Internally Dell has escalated this to a P1 engineering issue and they 
have roped in the Dell cluster team.

o At this time Dell can replicate some of the behaviour we noticed in 
one of their internal labs. I don't think they have been able to crash a 
switch yet though.

o Dell is confident that this problem only exists in the 3048 product.

o We (bioteam.net) have swapped out our 3048's units with Powerconnect 
3248's and after extensive torture testing have _not_ been able to crash 
or otherwise disrupt the replacement switches. Things are looking very good.

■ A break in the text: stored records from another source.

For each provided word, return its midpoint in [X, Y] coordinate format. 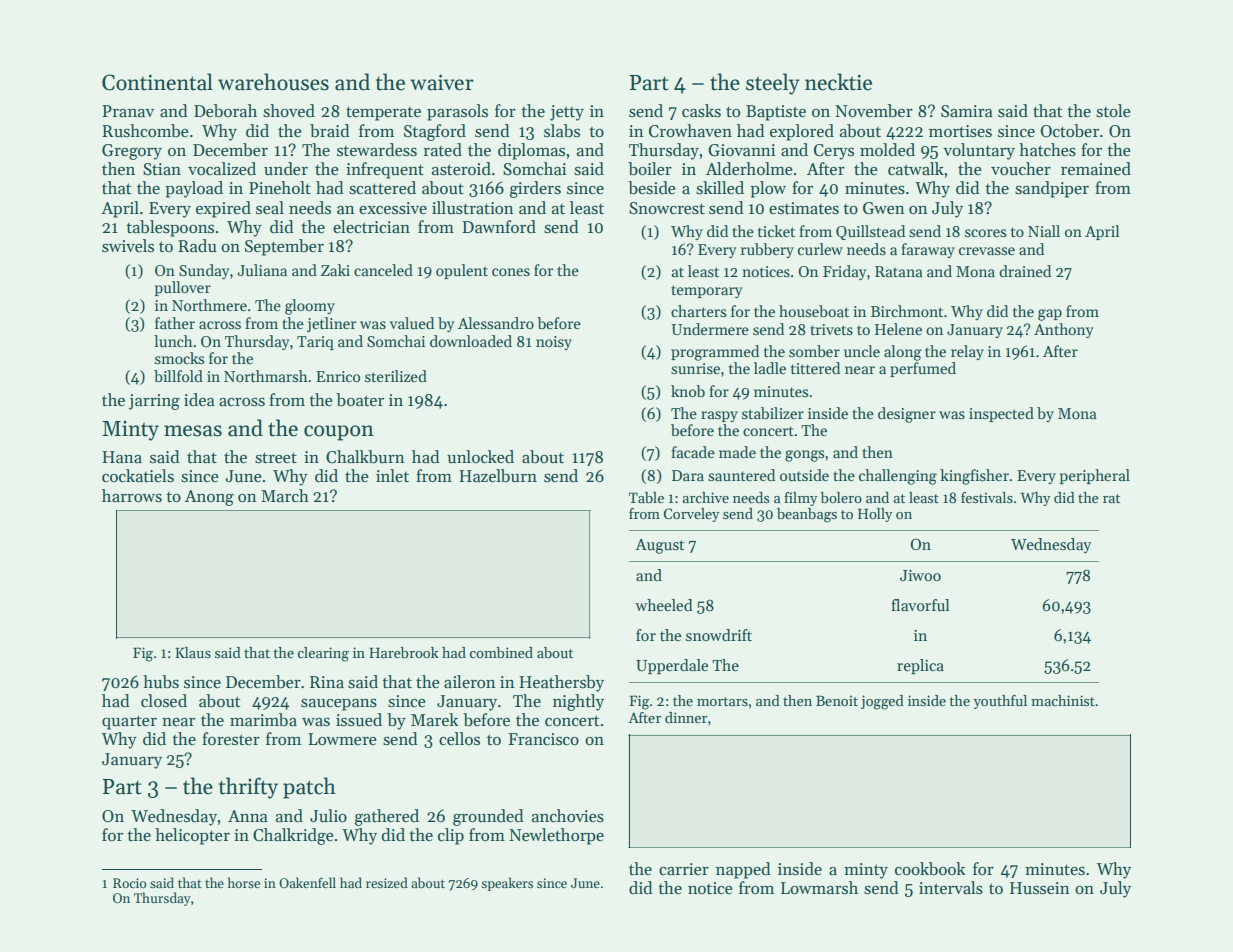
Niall [1044, 231]
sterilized [396, 376]
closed [164, 701]
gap [1050, 315]
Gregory [132, 152]
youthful [1000, 702]
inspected [1001, 414]
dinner [686, 717]
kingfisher [974, 477]
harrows [132, 496]
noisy [554, 343]
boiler [650, 169]
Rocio [130, 883]
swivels [128, 246]
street [276, 458]
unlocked [480, 457]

I'm going to append an old description of our original trouble report 
for those who are interested in the specifics.

Regards,
Chris

> #######
> 
> 
> Original problem as reported to Dell
> 
> We have 2 identically configured Powerconnect 3048 switches rackmounted in a linux cluster rack. Each switch aggregates 100TX traffic from 32 compute nodes and forwards traffic over a trunked pair of copper gigE connections to a large core switch. The core switch is an ExtremeNetworks Alpine 3808. The situation is almost exactly the same as what I put in at a previous cluster project with the exception that these switches are PC3048's and the switches at the other project are PC3024's.
> 
> We can reliably sling gigabytes of data intra-switch and across the two switches using ftp, rsync, and copying from NFS mounts between cluster elements.
> 
> The problem lies when we try to NFS mount a NetworkAppliance F840 filer which has a gigabit link (no jumbo frames) into our Alpine 3808.
> 
> We can reliably and repeatedly cause both Dell switches to totally freeze up (even on the serial console tty) whenever we push lots of NFS traffic to/from the NetApp.
> 
> We can freeze the Dell switches when they are uplinking in trunk mode or when there is just a single gigabit forwarding port. All of the Powerconnect switches have the latest firmware and are basically set to factory default settings with the exception of configuring IP addresses on them.
> 
> Here are the symptons:
> 
> o uplink/forwarding port lights blink constantly even when there
>   is no network traffic
> 
> o Switch becomes unpingable
> 
> o Serial console connection freezes
> 
> o Serial console reports the following strange types of error
>   messages:
> 
>   Unhandled interrupts (isc): 00000002 (GT-48304)
>   Unhandled interrupts (isc): 00000002 (GT-48304)
>   Unhandled interrupts (isc): 00000040 (GT-48304)
>   Unhandled interrupts (imec): 40000000 (GT-48304
> 
> The only solution is to power cycle the switch. This will get
> connectivity back for a few minutes before the switch freezes again.